Even some of his non-sexual literary connotations might have tried the saint's patience. The Belgian crime writer Georges Simenon paid him the tribute of having Inspector Maigret born in the fictional town of Saint Fiacre. But when Maigret returns home in the 1932 novel L'Affaire Saint Fiacre, it is of course to investigate a murder (set in the local church).

This and the rest of the monk's literary notoriety is a simple accident. His name was originally commemorated by a Paris hotel, outside which the first carriages-for-hire stood in the 1600s, offering respite from the city's muddy streets. The cabs soon became know as fiacres, and it was probably Maigret's affinity with Parisian taxi-drivers, rather than any devotion to the monk, that inspired the choice of Maigret's birthplace.

Fiachra himself was born in Kilkenny, leaving Ireland in 628 AD to preach at Meaux, in Brittany. He was a great herbalist; and, according to legend, the French bishop offered him as much land for his garden as he could plough in a day.
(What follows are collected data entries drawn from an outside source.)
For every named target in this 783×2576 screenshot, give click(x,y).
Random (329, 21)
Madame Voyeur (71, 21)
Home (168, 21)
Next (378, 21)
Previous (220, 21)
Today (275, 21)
Using only a spade, the monk tilled so large a tract that a woman accused him of sorcery, which in turn led him to ban females from his hermitage and acquire a reputation for misogyny.

It was believed that women who flouted the ban would go instantly mad. And as late as 1648, the French queen - a Fiachra devotee - declined to enter his chapel in the cathedral of Meaux when she visited to pray for an heir. Even so, she subsequently credited the saint with her delivery of Louis XIV, the Sun King.

By then, indeed long before it, Fiachra's reputed powers had expanded to include the relief of haemorrhoids. A popular relic was a stone seat on which he was said to have left the shape of his buttocks. This became a shrine for sufferers, who would sit on it in the hope of a cure.

Of course, as well as curing, saints in the middle ages were also crediting with afflicting, when necessary. There is a story that Henry V - he of "Once more into the breach, dear friends" - blamed his own haemorrhoids on an incident in which English troops vandalised Fiachra's shrine during the siege of Meaux in 1422.

It is even claimed that his haemorrhoids turned septic on the saint's day later that year. More usually, Henry's death is attributed to dysentery, contracted during the Meaux siege. At any rate, he died on August 31st, 1422 - so close to the feast-day that Maigret would surely have regarded the saint as a suspect.

As well as having responsibility for piles, venereal diseases, and Parisian taxi-drivers, Fiachra is also the patron saint of gardeners. Among the other things that commemorate his name is a variety of Alpine strawberry.